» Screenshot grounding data

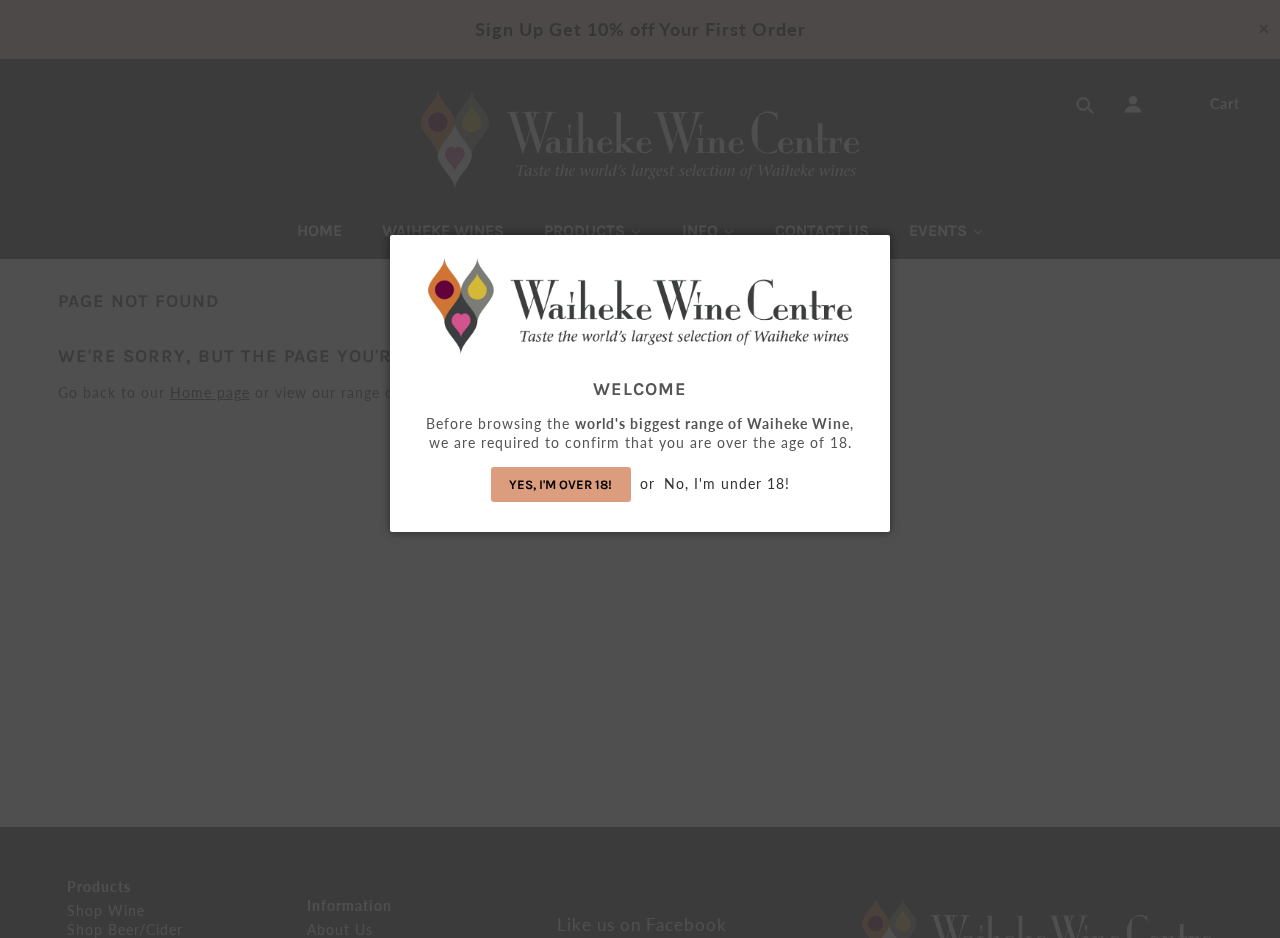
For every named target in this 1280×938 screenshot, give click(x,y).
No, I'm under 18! (727, 483)
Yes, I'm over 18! (560, 484)
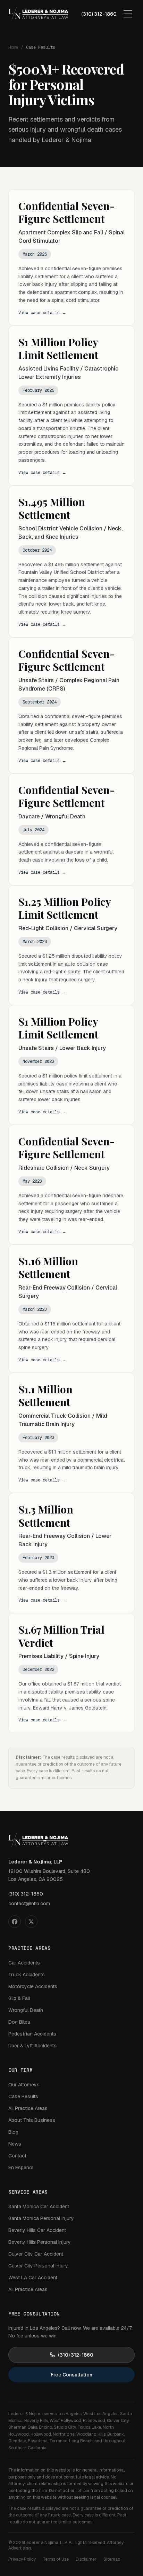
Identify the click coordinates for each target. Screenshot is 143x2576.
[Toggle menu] (128, 14)
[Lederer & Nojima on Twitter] (31, 1921)
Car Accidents (24, 1963)
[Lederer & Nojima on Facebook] (14, 1921)
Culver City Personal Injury (38, 2266)
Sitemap (111, 2559)
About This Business (31, 2120)
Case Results (23, 2096)
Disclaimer (86, 2559)
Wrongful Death (25, 2010)
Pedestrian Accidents (32, 2034)
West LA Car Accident (32, 2277)
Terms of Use (56, 2559)
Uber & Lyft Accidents (32, 2045)
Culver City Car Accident (35, 2254)
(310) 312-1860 (99, 14)
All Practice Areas (28, 2108)
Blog (13, 2132)
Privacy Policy (22, 2559)
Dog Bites (19, 2022)
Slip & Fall (19, 1998)
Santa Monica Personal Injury (41, 2218)
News (14, 2144)
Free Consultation (71, 2375)
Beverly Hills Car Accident (37, 2230)
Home (13, 47)
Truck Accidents (26, 1974)
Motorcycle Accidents (32, 1986)
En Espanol (20, 2167)
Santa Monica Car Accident (38, 2206)
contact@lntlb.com (29, 1903)
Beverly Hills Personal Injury (39, 2242)
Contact (17, 2156)
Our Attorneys (24, 2084)
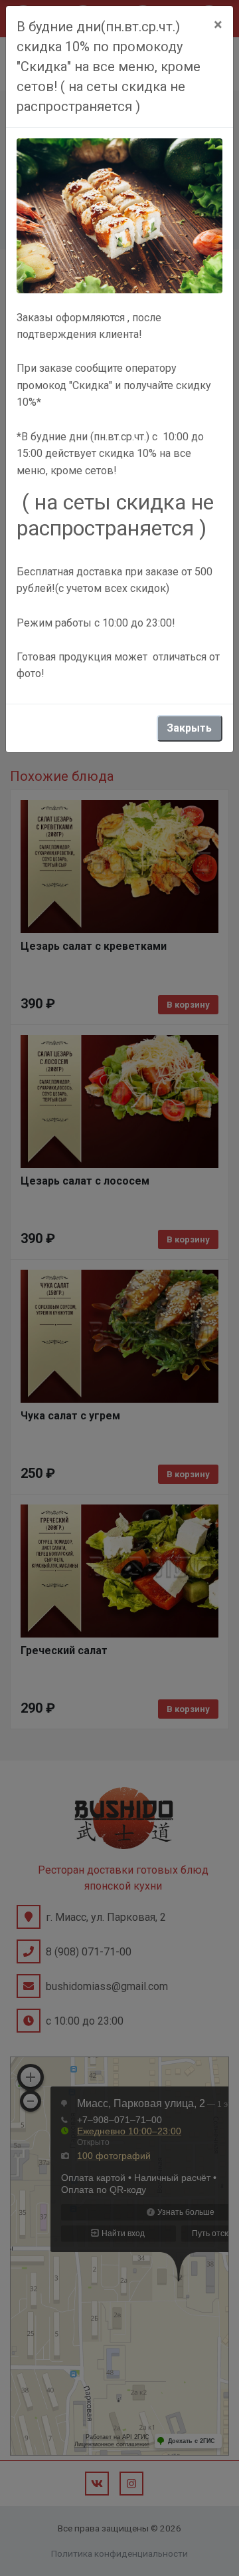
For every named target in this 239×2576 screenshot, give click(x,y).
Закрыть (189, 728)
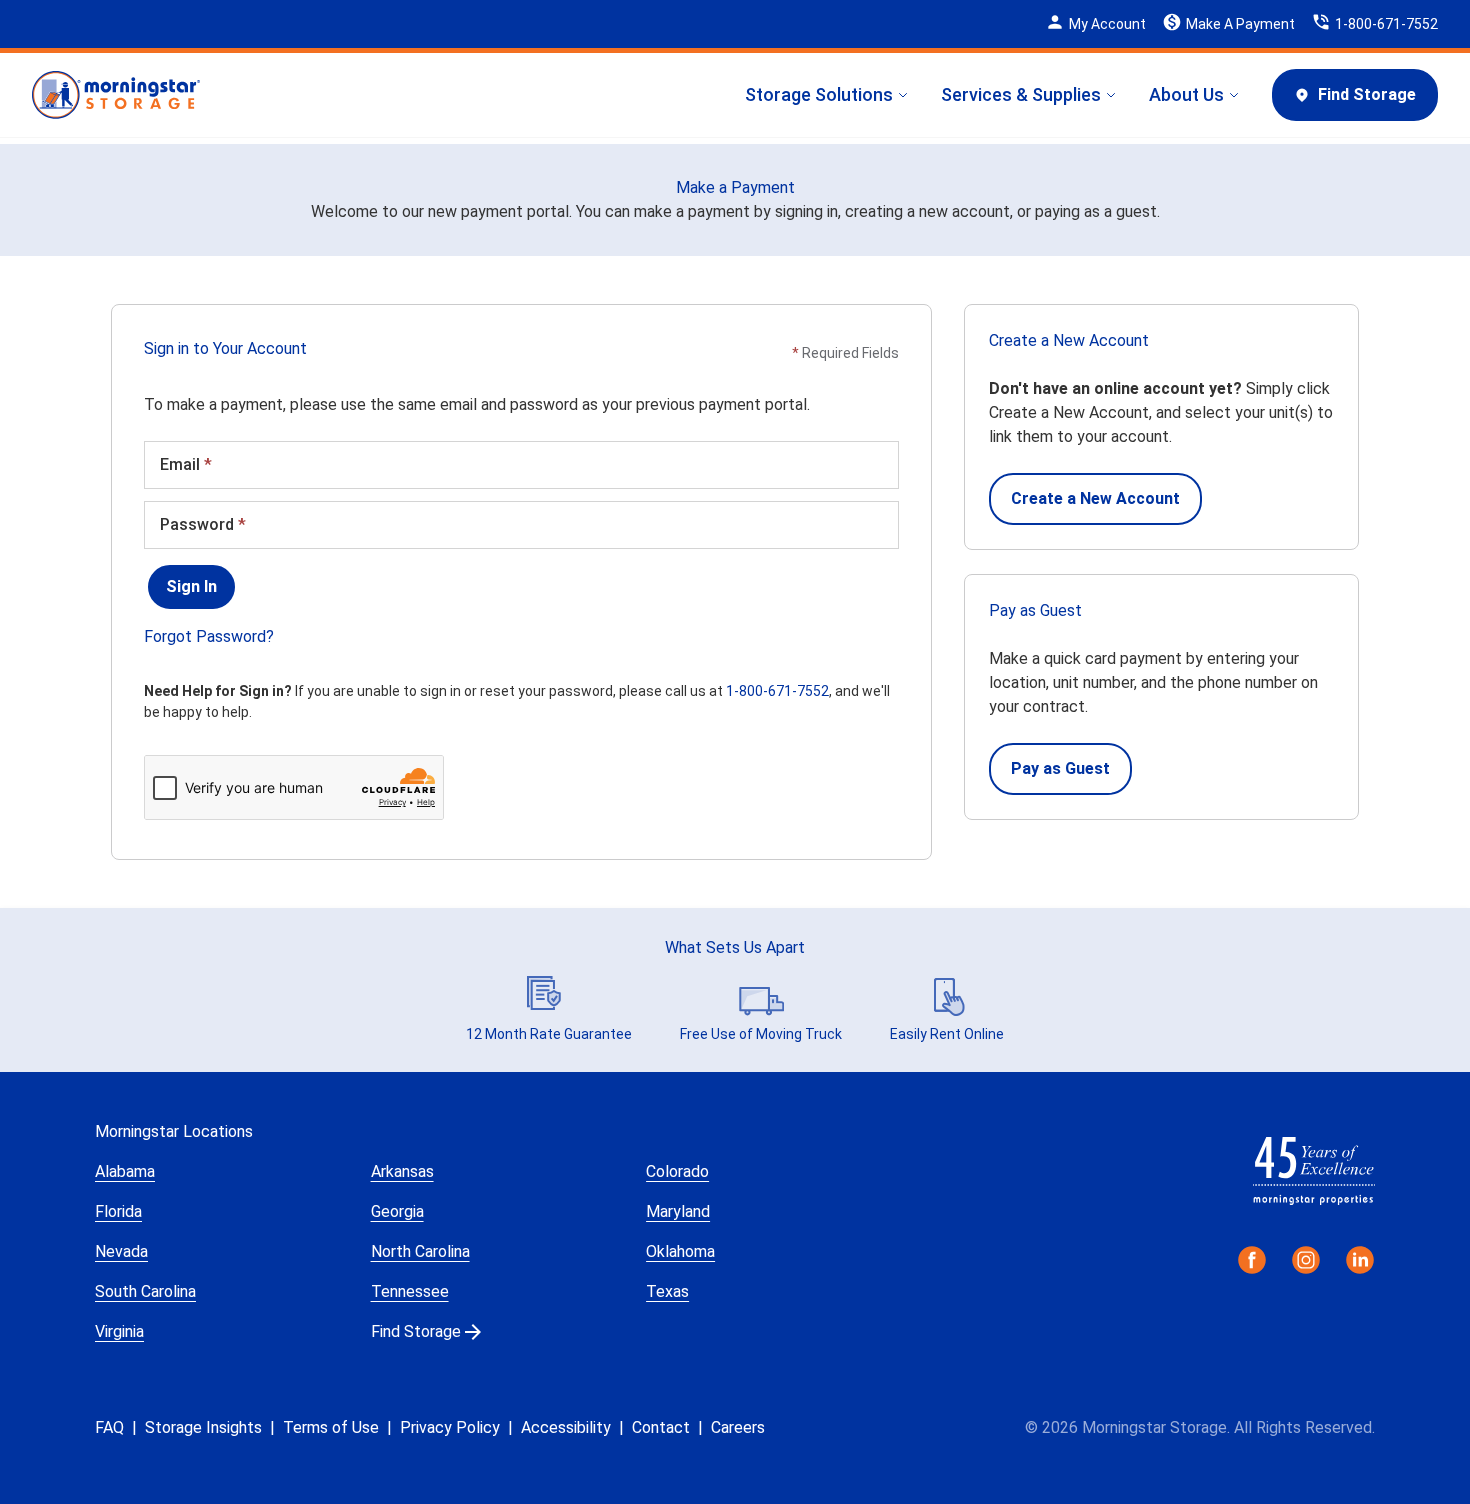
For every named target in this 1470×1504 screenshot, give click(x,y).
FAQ (109, 1427)
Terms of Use (331, 1427)
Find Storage (1367, 94)
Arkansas (402, 1171)
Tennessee (410, 1291)
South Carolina (145, 1291)
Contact (661, 1427)
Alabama (125, 1171)
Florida (118, 1211)
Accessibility (566, 1427)
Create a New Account (1095, 498)
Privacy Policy (450, 1427)
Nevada (121, 1251)
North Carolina (420, 1251)
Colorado (677, 1171)
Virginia (119, 1331)
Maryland (678, 1211)
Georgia (397, 1211)
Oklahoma (680, 1251)
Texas (667, 1291)
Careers (738, 1427)
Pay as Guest (1060, 768)
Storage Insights (203, 1427)
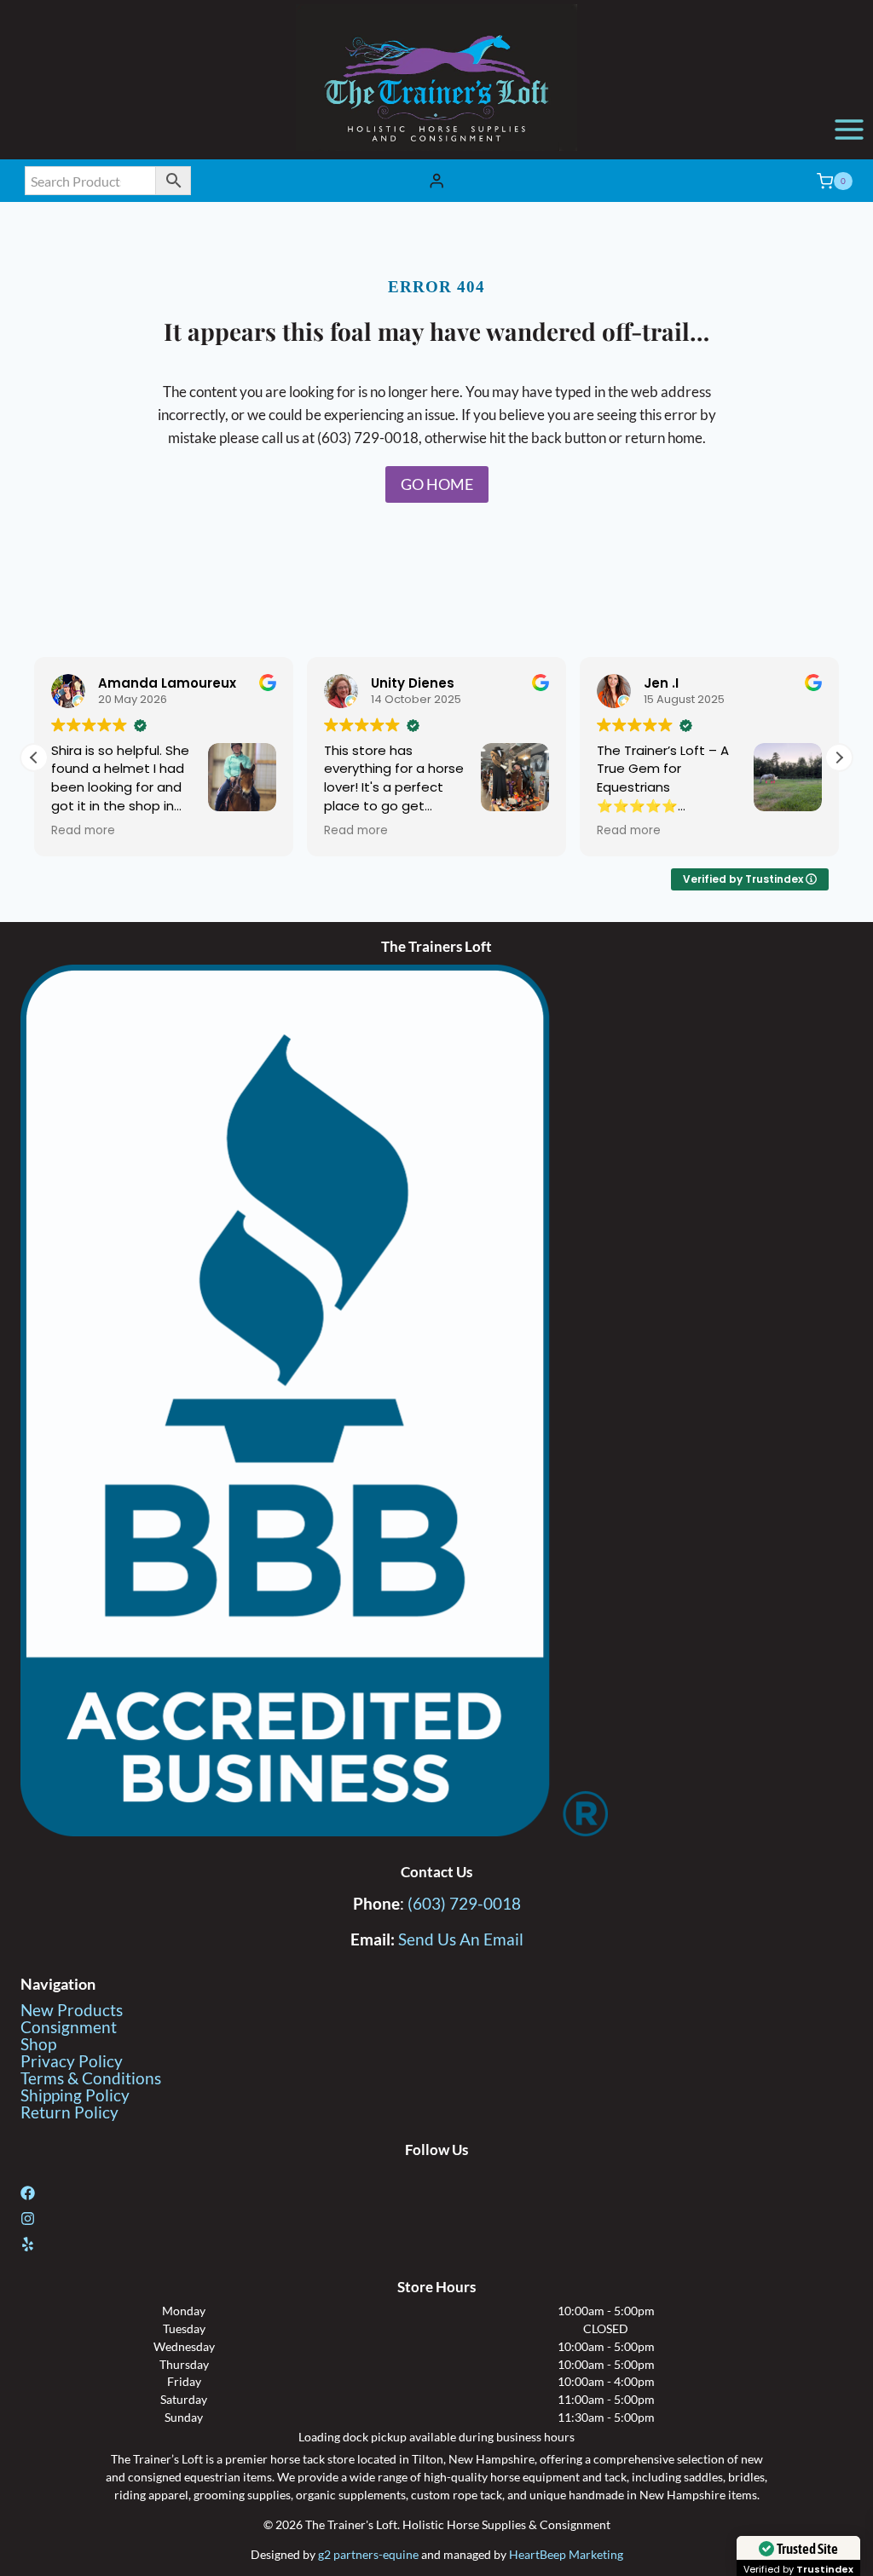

» Work to complete
From the line containing "North Carolina (420, 1251)" down to the last line of the records above, repeat every line exactly and nothing else, dropping any pictures.

» Answer to this exercise
North Carolina (420, 1251)
Colorado (677, 1171)
Virginia (119, 1331)
Maryland (678, 1211)
Georgia (397, 1211)
Oklahoma (680, 1251)
Texas (667, 1291)
Careers (738, 1427)
Pay as Guest (1060, 768)
Storage Insights (203, 1427)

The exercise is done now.